Total kcals: 2,065 kcals
Protein: 86 g / 344.85 kcals
Fluid: 712 mL Free Water
QiD: 258 mL

6. In addition to your primary Nutrition Diagnosis, are there additional matters you would like to
discuss with CN, or provide nutrition education for, in subsequent counseling sessions? Please
list.
I would want to have an education session with CN discussing food sources of protein, vitamins
and minerals.

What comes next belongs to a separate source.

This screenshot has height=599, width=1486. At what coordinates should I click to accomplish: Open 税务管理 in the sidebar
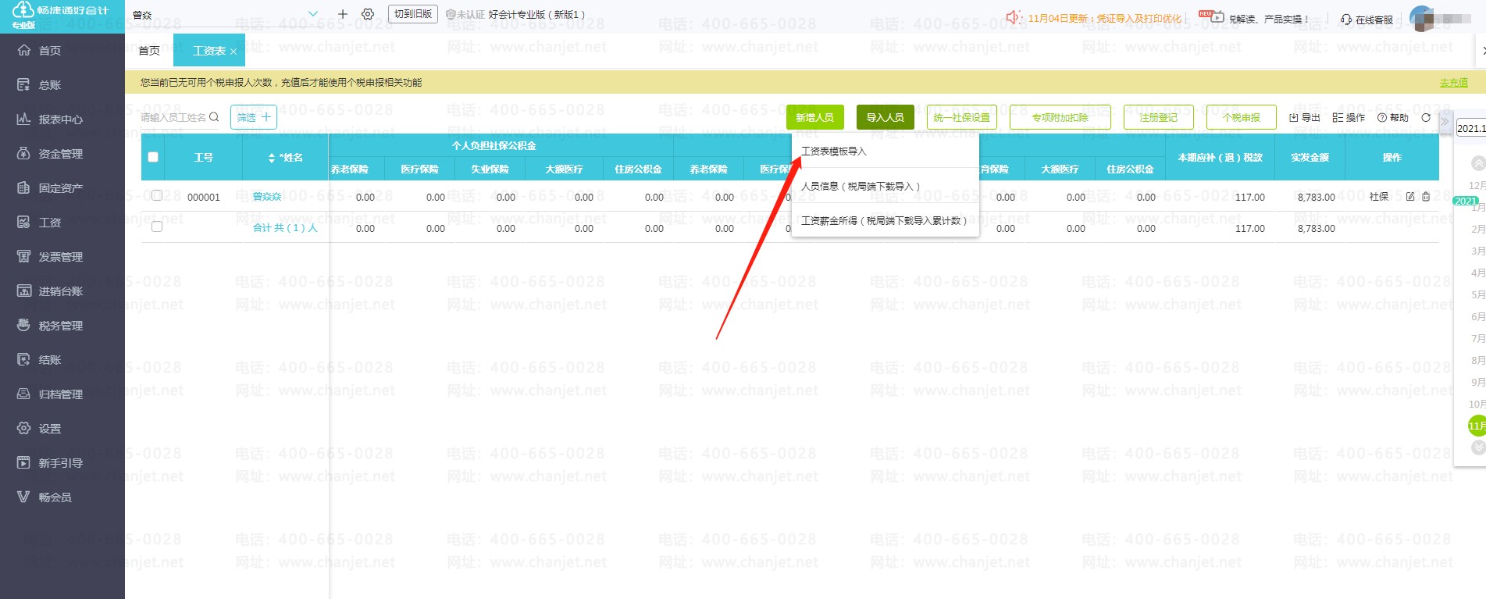(61, 326)
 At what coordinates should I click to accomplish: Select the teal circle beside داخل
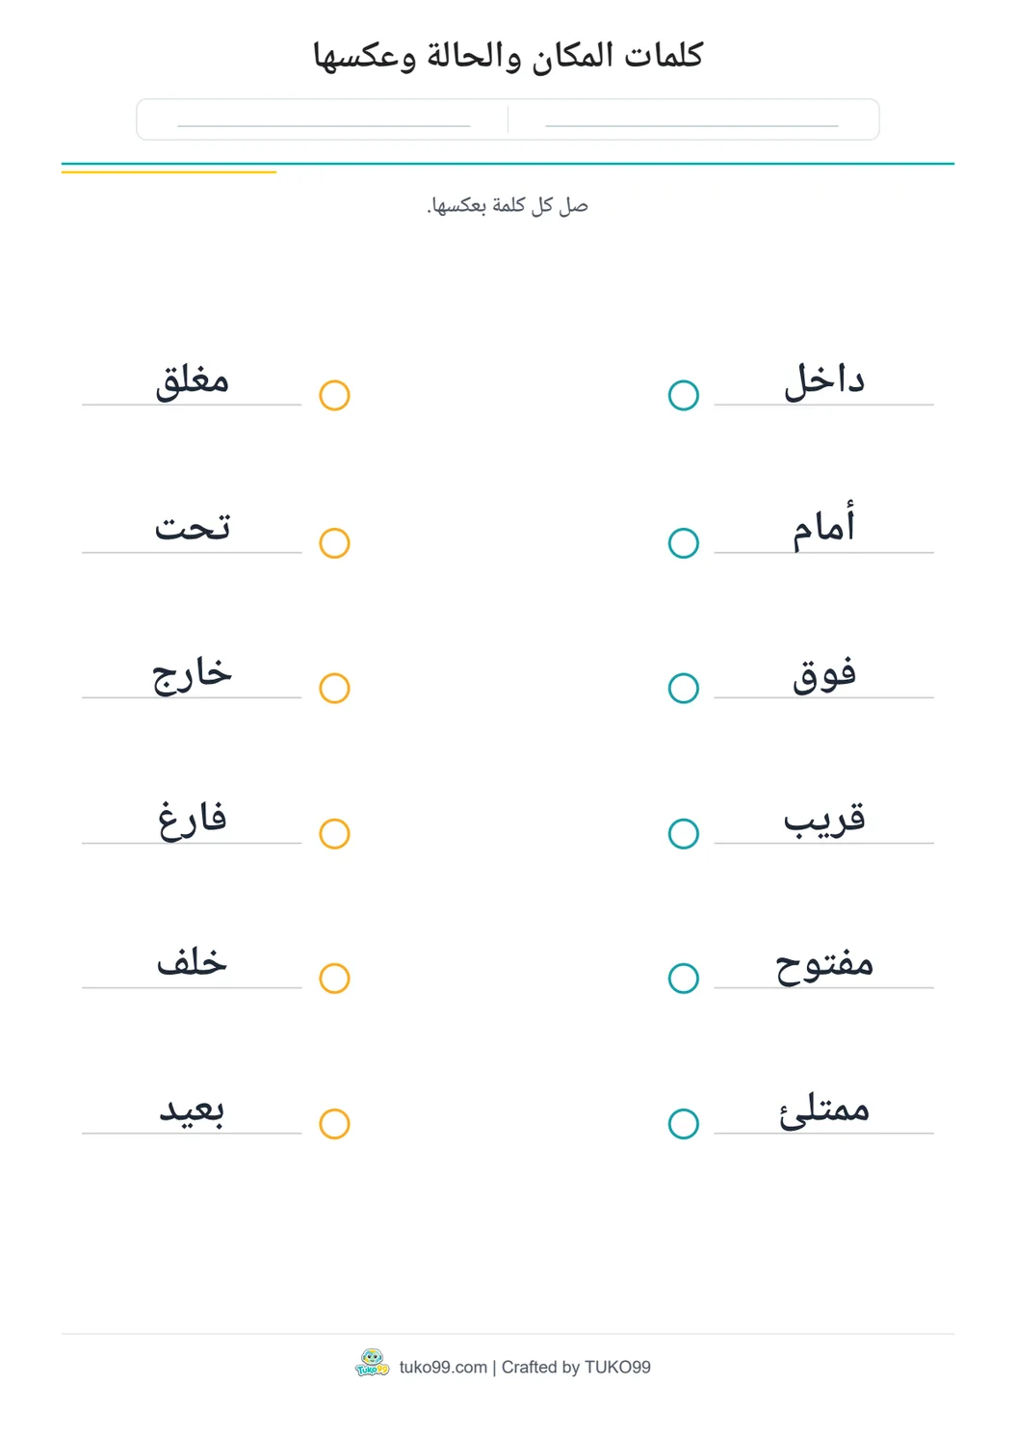[683, 395]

Educating CN on shakes, beverages and eventually foods that have proper
nutritional value for her condition would be a crucial step in helping her gain back weight and
muscle strength, or at the very least, prevent her from losing more weight.

MONITORING & EVALUATION


7. What will you monitor to determine if the Nutrition Intervention was a success? Based on your
Nutrition Diagnosis, develop a step-wise intervention for CN. Determine what methods you will
use (Education? Counseling? Coordination of Nutrition Care? Diet Change?). Include three topics
you would address with CN, and why.
I would monitor CN’s diet history and chart while in the hospital to see if she has increased from
the original 25-50% to indicate any alleviation of odynophagia and increase in caloric intake
either by mouth or enteral feeding. I would also monitor her weight and BMI to see if there was
any increase. My intervention for CN would consist of a counseling session followed by an
educational session with a diet change. My hope for CN would be for her to consume more
nutrient dense foods, containing more protein, vitamins and minerals. I would also emphasize
the importance of hydration, as well as ways to cope with N/V with her upcoming radiation and
chemotherapy treatments.

8. Note: These are generally based on the S/S of the PES statement. Are there any labs you would
like to continue to monitor? I would monitor all of her laboratory data, all of her labs were in the
green, with the exception of albumin, however they were all on the low end of the green and
had potential to drop below desired levels.